- Opening Delimiter -

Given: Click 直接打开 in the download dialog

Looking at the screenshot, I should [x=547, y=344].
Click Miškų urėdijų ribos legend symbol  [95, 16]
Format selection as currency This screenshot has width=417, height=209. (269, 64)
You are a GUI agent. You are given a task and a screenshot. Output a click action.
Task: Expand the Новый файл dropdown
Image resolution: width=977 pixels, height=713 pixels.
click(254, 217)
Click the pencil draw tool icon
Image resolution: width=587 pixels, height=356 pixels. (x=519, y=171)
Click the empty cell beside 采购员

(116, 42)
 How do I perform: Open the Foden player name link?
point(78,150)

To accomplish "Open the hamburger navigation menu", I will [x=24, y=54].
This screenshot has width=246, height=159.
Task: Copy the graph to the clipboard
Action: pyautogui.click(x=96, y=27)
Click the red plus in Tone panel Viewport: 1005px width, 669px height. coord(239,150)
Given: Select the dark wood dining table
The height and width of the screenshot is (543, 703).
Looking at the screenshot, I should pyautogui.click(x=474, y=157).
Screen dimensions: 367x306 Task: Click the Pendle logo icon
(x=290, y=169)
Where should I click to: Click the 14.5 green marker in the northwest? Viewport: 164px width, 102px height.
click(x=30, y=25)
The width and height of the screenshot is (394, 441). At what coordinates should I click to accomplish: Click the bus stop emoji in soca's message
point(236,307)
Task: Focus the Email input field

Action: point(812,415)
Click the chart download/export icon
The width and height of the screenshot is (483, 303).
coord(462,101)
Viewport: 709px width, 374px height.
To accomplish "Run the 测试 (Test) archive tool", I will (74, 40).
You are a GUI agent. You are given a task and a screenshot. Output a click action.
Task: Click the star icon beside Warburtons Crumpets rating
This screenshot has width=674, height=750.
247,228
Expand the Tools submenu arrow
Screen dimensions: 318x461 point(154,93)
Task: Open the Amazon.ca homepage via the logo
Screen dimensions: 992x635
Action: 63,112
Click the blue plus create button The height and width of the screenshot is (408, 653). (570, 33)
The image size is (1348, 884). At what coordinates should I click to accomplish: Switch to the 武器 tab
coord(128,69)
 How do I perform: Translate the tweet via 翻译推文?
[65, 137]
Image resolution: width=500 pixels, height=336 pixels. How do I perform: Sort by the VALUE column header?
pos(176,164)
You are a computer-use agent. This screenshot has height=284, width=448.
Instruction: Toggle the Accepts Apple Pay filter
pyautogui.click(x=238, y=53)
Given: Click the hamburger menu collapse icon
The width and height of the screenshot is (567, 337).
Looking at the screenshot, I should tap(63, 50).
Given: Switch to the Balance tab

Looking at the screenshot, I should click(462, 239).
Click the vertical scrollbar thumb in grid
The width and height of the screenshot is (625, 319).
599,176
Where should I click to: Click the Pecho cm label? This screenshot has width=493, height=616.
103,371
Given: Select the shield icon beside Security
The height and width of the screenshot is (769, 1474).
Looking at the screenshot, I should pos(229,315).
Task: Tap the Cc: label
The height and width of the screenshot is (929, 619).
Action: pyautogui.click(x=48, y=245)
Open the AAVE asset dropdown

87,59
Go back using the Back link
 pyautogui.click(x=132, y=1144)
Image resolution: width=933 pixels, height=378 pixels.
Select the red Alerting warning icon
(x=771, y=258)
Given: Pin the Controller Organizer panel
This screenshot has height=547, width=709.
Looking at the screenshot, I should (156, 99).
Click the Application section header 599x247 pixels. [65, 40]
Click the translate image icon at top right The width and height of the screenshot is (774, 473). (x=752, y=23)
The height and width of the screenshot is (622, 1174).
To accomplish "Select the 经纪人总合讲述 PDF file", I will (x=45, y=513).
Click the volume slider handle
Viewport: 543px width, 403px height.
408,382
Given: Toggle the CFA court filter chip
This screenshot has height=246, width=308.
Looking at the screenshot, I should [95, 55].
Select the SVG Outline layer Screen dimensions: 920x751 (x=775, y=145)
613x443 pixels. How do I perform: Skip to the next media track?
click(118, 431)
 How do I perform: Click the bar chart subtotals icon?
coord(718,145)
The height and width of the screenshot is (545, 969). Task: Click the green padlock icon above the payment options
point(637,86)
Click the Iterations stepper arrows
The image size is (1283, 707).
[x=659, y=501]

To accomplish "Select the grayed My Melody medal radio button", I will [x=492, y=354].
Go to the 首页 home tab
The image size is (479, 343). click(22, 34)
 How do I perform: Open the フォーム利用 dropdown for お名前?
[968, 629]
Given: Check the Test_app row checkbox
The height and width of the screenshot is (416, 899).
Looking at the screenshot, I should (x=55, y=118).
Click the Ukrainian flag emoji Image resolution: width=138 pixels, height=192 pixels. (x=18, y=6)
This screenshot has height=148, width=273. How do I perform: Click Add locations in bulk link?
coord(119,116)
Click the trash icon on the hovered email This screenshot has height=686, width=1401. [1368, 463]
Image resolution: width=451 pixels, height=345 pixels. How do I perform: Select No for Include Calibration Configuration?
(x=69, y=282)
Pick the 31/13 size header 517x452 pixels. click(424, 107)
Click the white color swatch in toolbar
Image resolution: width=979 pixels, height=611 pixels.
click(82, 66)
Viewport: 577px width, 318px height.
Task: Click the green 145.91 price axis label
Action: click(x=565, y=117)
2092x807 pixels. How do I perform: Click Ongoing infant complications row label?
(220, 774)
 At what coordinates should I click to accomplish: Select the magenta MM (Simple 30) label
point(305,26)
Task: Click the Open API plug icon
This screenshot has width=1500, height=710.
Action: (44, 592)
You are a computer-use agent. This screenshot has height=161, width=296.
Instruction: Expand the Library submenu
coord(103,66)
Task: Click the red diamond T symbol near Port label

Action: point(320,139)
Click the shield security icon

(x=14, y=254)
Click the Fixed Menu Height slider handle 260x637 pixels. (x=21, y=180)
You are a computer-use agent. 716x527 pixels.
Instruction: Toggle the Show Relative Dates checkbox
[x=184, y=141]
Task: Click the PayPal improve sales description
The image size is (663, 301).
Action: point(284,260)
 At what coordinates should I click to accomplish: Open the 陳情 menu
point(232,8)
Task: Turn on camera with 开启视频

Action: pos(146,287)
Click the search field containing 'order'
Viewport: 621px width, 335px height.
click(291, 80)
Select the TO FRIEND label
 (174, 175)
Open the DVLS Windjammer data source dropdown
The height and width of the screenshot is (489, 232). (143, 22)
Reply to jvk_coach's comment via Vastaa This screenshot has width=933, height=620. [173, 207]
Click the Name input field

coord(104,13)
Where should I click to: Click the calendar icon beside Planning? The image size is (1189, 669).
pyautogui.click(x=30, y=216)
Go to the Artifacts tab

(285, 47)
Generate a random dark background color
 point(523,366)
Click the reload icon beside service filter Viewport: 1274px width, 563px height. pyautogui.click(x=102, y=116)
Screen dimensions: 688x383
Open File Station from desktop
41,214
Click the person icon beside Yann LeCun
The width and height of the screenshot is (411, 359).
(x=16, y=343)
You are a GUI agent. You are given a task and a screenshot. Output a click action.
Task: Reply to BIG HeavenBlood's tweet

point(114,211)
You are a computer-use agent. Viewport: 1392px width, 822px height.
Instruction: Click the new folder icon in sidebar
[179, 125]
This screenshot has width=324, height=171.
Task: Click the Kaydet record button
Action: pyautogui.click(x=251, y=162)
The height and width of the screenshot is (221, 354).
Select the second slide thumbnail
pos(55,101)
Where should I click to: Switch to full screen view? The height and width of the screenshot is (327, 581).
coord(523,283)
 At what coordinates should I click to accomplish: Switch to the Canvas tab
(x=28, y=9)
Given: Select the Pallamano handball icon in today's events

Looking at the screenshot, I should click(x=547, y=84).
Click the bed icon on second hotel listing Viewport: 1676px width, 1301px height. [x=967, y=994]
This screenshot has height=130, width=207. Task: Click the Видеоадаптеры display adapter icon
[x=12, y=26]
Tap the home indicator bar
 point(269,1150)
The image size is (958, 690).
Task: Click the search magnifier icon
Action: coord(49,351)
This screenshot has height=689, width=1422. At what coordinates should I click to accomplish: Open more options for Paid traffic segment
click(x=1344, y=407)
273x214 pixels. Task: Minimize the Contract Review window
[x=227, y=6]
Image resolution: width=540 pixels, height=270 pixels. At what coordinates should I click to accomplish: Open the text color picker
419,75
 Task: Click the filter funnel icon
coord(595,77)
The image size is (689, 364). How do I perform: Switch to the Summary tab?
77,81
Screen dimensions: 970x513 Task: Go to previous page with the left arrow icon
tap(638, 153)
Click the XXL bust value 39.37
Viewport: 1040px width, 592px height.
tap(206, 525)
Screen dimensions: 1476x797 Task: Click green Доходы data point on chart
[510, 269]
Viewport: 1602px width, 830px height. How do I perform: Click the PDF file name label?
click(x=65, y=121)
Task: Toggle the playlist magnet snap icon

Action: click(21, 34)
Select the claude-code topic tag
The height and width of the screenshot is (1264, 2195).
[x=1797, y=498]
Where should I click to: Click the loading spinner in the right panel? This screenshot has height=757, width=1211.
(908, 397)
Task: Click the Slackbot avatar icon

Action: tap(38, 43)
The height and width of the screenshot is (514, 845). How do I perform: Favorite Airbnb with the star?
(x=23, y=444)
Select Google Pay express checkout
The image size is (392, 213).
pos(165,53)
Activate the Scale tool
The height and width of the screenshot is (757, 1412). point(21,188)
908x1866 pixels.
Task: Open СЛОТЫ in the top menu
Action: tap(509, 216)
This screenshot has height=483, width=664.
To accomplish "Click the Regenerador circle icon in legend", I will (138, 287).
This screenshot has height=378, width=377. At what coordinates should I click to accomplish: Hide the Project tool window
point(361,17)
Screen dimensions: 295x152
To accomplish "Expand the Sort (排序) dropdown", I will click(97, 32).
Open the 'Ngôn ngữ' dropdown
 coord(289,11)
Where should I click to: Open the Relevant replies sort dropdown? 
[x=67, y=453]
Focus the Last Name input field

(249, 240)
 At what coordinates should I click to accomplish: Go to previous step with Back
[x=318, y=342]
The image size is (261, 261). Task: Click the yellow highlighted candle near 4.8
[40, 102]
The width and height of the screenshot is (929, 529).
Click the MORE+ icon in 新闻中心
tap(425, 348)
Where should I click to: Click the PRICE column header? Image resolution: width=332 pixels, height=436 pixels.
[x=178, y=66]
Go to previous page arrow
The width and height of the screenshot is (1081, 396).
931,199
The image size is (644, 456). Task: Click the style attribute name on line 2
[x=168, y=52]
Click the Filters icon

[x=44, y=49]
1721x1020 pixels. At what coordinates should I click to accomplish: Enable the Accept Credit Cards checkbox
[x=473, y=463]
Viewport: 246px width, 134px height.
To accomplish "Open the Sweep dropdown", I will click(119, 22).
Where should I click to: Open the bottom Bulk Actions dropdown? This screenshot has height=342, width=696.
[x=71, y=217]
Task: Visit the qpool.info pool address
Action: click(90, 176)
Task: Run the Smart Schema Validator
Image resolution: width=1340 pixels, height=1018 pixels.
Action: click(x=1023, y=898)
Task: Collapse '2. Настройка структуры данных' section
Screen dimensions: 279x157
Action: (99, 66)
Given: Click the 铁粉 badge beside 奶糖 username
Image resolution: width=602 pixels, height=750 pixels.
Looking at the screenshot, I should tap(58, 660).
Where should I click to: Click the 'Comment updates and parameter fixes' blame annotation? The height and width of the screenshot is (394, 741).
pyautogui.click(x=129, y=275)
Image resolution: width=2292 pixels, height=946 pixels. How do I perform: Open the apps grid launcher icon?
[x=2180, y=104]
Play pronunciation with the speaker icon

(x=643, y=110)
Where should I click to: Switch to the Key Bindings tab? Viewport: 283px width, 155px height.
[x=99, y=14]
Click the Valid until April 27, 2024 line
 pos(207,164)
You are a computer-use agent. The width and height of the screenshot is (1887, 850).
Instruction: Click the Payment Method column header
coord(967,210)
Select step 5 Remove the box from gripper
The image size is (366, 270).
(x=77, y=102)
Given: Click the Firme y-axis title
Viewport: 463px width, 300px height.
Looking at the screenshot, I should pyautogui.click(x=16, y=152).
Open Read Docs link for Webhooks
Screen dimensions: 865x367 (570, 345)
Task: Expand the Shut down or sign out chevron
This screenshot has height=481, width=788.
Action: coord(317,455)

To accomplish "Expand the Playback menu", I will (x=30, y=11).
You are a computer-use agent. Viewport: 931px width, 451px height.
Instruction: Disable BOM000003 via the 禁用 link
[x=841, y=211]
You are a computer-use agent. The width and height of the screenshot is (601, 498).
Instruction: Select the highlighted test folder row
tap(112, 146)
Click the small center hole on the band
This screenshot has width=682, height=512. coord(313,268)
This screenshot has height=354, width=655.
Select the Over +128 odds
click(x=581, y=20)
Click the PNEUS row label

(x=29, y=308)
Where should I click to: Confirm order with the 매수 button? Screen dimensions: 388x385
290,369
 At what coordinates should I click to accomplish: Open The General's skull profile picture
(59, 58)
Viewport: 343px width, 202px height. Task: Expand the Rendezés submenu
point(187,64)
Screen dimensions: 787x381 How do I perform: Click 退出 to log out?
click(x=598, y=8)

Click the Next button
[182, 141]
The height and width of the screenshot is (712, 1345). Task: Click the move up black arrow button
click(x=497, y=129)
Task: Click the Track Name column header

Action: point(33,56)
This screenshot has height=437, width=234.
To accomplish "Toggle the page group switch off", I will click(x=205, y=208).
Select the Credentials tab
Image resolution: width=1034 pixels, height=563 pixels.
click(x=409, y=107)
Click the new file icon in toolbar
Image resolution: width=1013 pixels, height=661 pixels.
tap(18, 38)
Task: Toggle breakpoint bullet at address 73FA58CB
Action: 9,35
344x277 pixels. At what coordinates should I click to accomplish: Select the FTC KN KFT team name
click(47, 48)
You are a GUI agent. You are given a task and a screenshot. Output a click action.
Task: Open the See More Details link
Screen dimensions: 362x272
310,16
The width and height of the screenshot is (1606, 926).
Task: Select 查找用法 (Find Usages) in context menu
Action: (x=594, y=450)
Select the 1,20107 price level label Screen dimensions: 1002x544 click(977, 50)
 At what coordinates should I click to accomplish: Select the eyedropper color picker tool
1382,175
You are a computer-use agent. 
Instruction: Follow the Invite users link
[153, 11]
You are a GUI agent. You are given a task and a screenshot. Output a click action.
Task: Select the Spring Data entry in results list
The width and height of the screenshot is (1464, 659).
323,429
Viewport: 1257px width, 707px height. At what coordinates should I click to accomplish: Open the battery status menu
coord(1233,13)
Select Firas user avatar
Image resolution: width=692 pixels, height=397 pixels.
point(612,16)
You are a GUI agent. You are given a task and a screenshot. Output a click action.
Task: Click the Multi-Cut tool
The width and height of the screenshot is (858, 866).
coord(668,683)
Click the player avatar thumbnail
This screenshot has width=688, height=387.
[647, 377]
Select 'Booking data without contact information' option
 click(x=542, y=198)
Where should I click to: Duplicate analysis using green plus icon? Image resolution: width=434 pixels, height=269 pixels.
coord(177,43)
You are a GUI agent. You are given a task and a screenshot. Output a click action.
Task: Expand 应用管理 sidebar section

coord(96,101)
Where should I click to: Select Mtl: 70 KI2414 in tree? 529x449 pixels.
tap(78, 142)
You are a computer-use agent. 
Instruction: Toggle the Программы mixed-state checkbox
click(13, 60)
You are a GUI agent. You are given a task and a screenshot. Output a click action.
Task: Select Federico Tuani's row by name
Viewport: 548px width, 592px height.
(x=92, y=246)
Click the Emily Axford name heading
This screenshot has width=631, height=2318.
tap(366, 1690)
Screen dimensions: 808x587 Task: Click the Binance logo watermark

- Closing Delimiter -

> _DIRECTIONS_: Repeat exactly the lines that run from the opening of the listing through the line holding "Task: Expand the Новый файл dropdown". Leave out everything else.

> _REPLY_:
Given: Click 直接打开 in the download dialog

Looking at the screenshot, I should [x=547, y=344].
Click Miškų urėdijų ribos legend symbol  [95, 16]
Format selection as currency This screenshot has width=417, height=209. (269, 64)
You are a GUI agent. You are given a task and a screenshot. Output a click action.
Task: Expand the Новый файл dropdown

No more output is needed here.